В вагон вошли четверо мужчин в кожанках; на миг я подумал, что это те самые, что в нынешнем месяце не дождались меня у «Спирали». Я сжал рюкзак руками и ногами.
Немного жаль, что чемодан и вещи остались в хостеле.
Не жаль.
В груди жгло. На смену рыданиям пришёл огонь.
Мужчины в кожанках ушли в тамбур, но я уже не помнил о них. Я знал, что этот уровень пройден. Для них я уже неуязвим. Хозяева Мельника и Звездочёта – вот враги, которые пока ещё могут нанести мне вред.
Но я положу этому конец.
Мелькнула мысль: может быть, отец думал так же? А ведь у него не вышло…
– У него было четыре куклы, – вслух произнёс я. – У меня – пять. Я смогу.
– Конечно, сможешь, – шепнул бестелесный шар, и я с облегчением прислонился к стеклу – охладить горячий лоб.
Глава 13. Отражение
– Привет.
Катя смотрела напряжённо, но явно старалась вести себя дружелюбно. Видимо, решила всё-таки проглотить то скомканное, злое расставание.

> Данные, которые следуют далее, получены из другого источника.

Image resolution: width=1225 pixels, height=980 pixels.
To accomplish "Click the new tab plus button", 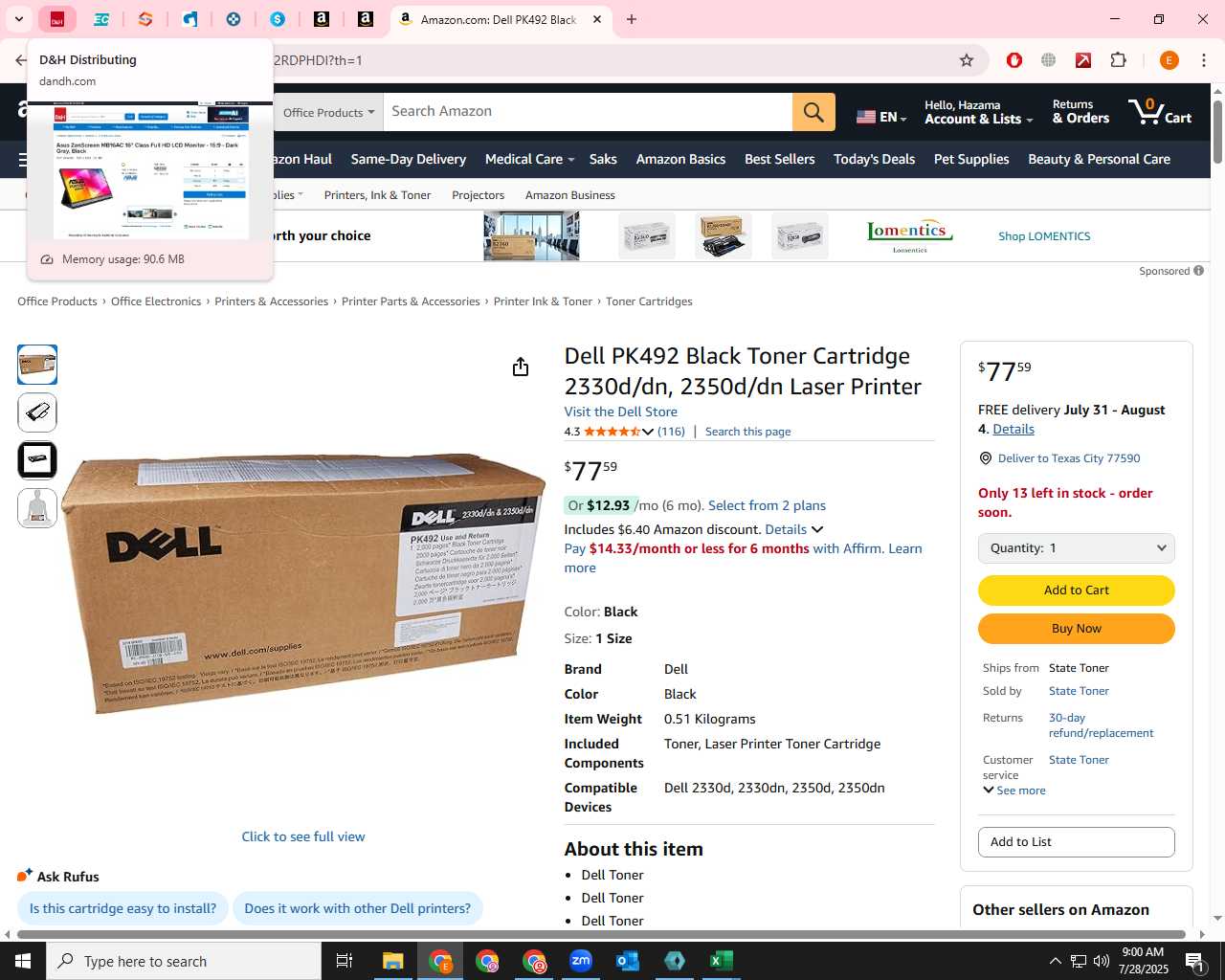I will [632, 19].
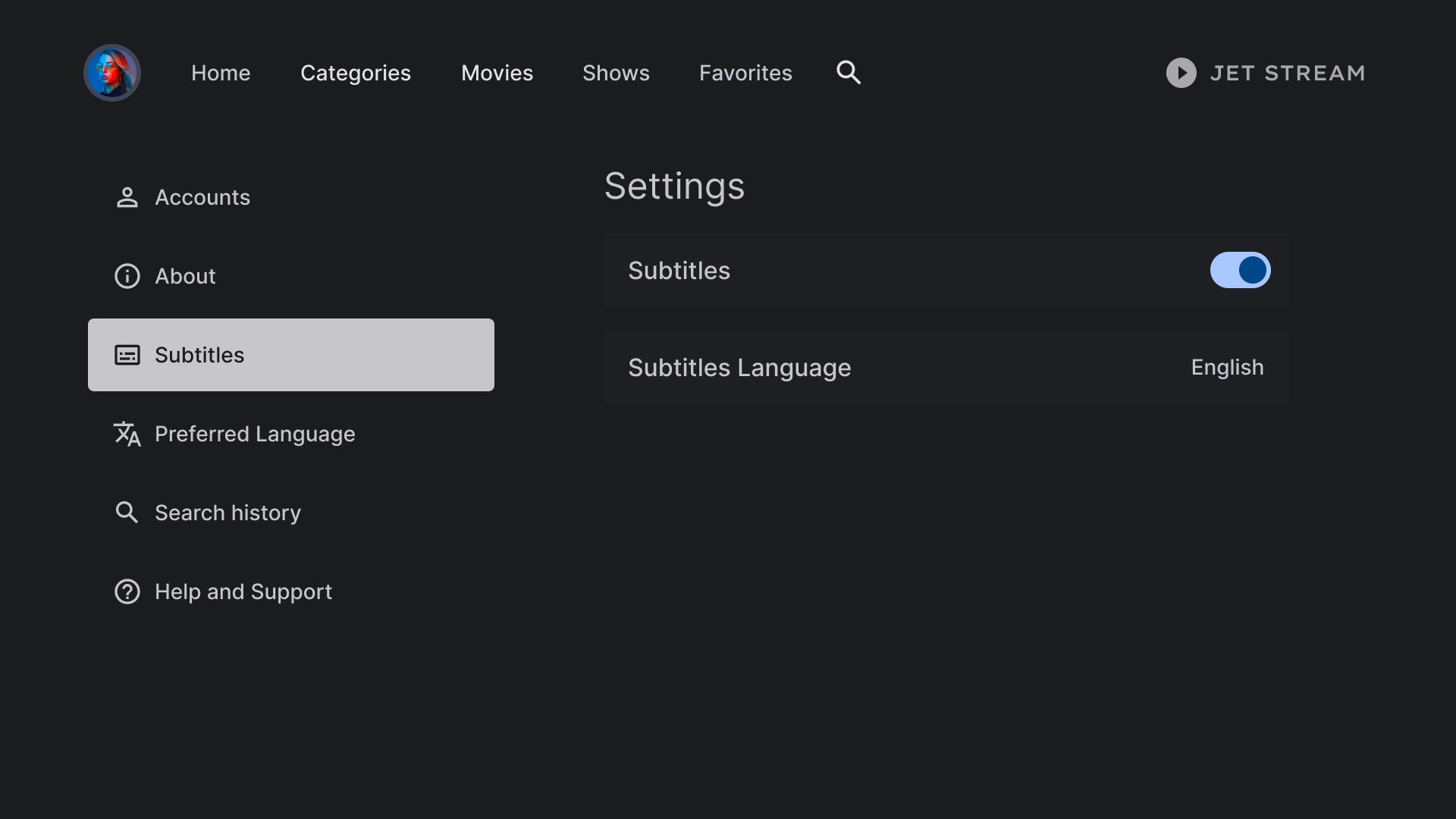This screenshot has height=819, width=1456.
Task: Click the About info icon
Action: pos(127,276)
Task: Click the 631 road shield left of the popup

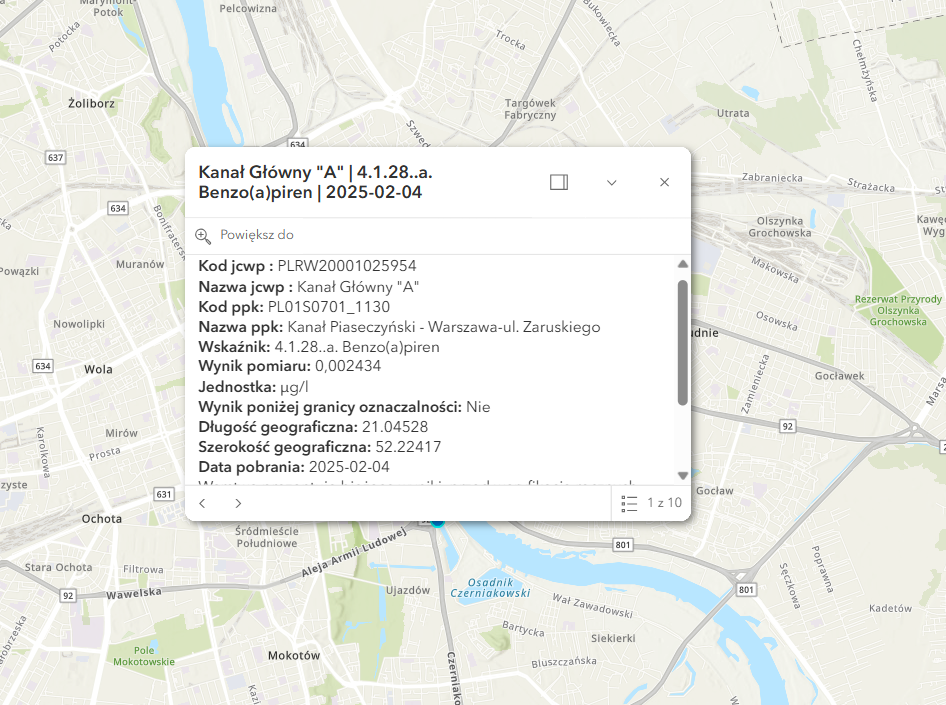Action: (x=164, y=495)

«Что-то в ней меня интересует».
Олег подумал так и фыркнул – до того приземлённым казалось всё это по сравнению с тем, что он сделал, с тем, что ещё предстояло. Всякий раз, как он думал об этом, о поисках Звездочёта, – сдавливало горло, и пальцы покалывало от предвкушения.
– Привет. Ну… Как ты тут?
Он совсем не хотел тратить время на реверансы, но держать Катю на своей стороне было необходимо. Позже он спрашивал себя, зачем поехал в Крапивинск, если мог бы сразу отправиться в Кавенецк. И находил только три ответа: два простых и один важный. Простые заключались в том, что перед новым путешествием следовало решить вопрос с наличкой по возможности дальше от Москвы и встретиться с Катей. Важный – в том, что нужно было забрать Мельника.
– Как обычно. – Катя дёрнула головой. – Институт. Общага. Завязала с моделингом.
– Почему?
Оглядев её, Олег заметил, что она как-то съёжилась, погрубела. Лицо в прыщиках, волосы в беспорядке, носок одного из шлёпанцев откушен и обмотан то ли пластырем, то ли изолентой – совсем как у Ярослава.
– Предчувствие какое-то, – с невесёлой улыбкой ответила Катя.
Он с недоумением оглядел её ещё раз, жалея о той блестящей Катерине, на которой отдыхал глаз.
– Кажется, что предстоит что-то более важное. А может, просто близость сессии. Хандра.